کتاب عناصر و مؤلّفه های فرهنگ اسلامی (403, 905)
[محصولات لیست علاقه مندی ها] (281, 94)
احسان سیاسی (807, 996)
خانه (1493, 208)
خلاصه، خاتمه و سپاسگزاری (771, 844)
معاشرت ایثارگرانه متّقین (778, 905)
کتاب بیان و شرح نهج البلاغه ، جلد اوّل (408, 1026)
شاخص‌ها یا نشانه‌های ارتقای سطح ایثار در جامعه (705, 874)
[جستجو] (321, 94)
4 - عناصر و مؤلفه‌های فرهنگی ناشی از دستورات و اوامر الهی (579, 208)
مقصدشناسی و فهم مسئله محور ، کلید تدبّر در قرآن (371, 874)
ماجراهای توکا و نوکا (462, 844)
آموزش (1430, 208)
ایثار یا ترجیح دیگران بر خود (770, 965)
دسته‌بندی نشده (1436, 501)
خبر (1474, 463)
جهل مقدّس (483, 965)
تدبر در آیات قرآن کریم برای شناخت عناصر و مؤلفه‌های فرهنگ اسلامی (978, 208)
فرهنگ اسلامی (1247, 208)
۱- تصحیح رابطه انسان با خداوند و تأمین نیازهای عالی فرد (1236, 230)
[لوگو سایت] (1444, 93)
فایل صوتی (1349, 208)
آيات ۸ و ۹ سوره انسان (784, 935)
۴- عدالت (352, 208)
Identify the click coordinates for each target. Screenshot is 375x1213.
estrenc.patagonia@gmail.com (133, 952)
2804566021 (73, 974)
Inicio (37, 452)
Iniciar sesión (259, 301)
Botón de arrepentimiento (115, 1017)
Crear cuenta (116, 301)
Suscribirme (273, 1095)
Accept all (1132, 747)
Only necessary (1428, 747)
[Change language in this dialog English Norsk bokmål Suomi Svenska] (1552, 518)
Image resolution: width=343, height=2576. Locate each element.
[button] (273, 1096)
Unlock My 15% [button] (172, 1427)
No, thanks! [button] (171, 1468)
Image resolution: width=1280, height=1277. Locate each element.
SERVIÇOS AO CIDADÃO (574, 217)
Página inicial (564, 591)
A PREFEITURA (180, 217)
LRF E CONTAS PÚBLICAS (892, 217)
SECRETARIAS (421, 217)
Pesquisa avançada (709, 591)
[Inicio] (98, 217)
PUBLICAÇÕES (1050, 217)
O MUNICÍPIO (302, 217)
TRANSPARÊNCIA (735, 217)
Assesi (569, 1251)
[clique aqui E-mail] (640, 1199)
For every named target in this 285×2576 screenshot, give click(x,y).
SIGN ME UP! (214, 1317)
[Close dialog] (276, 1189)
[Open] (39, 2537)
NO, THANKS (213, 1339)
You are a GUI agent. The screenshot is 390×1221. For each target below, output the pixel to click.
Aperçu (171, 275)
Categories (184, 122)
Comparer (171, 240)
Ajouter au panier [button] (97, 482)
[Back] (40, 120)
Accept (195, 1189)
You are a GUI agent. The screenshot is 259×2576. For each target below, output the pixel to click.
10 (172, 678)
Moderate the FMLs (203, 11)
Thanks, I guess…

WORK INSTRUCTION: Every line of the material must be returned exactly as it appears.

REPLY TO THE EXERCISE:
کتاب عناصر و مؤلّفه های فرهنگ اسلامی (403, 905)
[محصولات لیست علاقه مندی ها] (281, 94)
احسان سیاسی (807, 996)
خانه (1493, 208)
خلاصه، خاتمه و سپاسگزاری (771, 844)
معاشرت ایثارگرانه متّقین (778, 905)
کتاب بیان و شرح نهج البلاغه ، جلد اوّل (408, 1026)
شاخص‌ها یا نشانه‌های ارتقای سطح ایثار در جامعه (705, 874)
[جستجو] (321, 94)
4 - عناصر و مؤلفه‌های فرهنگی ناشی از دستورات و اوامر الهی (579, 208)
مقصدشناسی و فهم مسئله محور ، کلید تدبّر در قرآن (371, 874)
ماجراهای توکا و نوکا (462, 844)
آموزش (1430, 208)
ایثار یا ترجیح دیگران بر خود (770, 965)
دسته‌بندی نشده (1436, 501)
خبر (1474, 463)
جهل مقدّس (483, 965)
تدبر در آیات قرآن کریم برای شناخت عناصر و مؤلفه‌های فرهنگ اسلامی (978, 208)
فرهنگ اسلامی (1247, 208)
۱- تصحیح رابطه انسان با خداوند و تأمین نیازهای عالی فرد (1236, 230)
[لوگو سایت] (1444, 93)
فایل صوتی (1349, 208)
آيات ۸ و ۹ سوره انسان (784, 935)
۴- عدالت (352, 208)
Identify the click coordinates for each target. Screenshot is 375x1213.
estrenc.patagonia@gmail.com (133, 952)
2804566021 (73, 974)
Inicio (37, 452)
Iniciar sesión (259, 301)
Botón de arrepentimiento (115, 1017)
Crear cuenta (116, 301)
Suscribirme (273, 1095)
Accept all (1132, 747)
Only necessary (1428, 747)
[Change language in this dialog English Norsk bokmål Suomi Svenska] (1552, 518)
Image resolution: width=343, height=2576. Locate each element.
[button] (273, 1096)
Unlock My 15% [button] (172, 1427)
No, thanks! [button] (171, 1468)
Image resolution: width=1280, height=1277. Locate each element.
SERVIÇOS AO CIDADÃO (574, 217)
Página inicial (564, 591)
A PREFEITURA (180, 217)
LRF E CONTAS PÚBLICAS (892, 217)
SECRETARIAS (421, 217)
Pesquisa avançada (709, 591)
[Inicio] (98, 217)
PUBLICAÇÕES (1050, 217)
O MUNICÍPIO (302, 217)
TRANSPARÊNCIA (735, 217)
Assesi (569, 1251)
[clique aqui E-mail] (640, 1199)
For every named target in this 285×2576 screenshot, give click(x,y).
SIGN ME UP! (214, 1317)
[Close dialog] (276, 1189)
[Open] (39, 2537)
NO, THANKS (213, 1339)
You are a GUI agent. The screenshot is 390×1221. For each target below, output the pixel to click.
Aperçu (171, 275)
Categories (184, 122)
Comparer (171, 240)
Ajouter au panier [button] (97, 482)
[Back] (40, 120)
Accept (195, 1189)
You are a GUI agent. The screenshot is 259×2576. For each target below, output the pixel to click.
10 (172, 678)
Moderate the FMLs (203, 11)
Thanks, I guess…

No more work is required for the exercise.